**TASK PROMPT**:
Please find all lines in the data that hold the string "Switch" and copy them.

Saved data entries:
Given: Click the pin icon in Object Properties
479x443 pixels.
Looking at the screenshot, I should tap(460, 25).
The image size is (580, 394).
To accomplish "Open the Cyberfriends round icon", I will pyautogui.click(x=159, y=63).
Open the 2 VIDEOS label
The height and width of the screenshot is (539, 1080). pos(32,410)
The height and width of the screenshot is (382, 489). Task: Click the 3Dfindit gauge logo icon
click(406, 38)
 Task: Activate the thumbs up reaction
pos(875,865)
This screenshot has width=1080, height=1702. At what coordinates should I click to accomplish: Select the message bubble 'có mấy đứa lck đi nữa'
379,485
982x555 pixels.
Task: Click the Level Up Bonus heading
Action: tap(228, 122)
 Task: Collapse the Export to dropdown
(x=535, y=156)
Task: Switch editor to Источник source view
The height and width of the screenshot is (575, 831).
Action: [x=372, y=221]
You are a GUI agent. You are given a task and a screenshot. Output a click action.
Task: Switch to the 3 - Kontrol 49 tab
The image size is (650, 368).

**RESPONSE BOX**:
Task: Switch editor to Источник source view
Task: Switch to the 3 - Kontrol 49 tab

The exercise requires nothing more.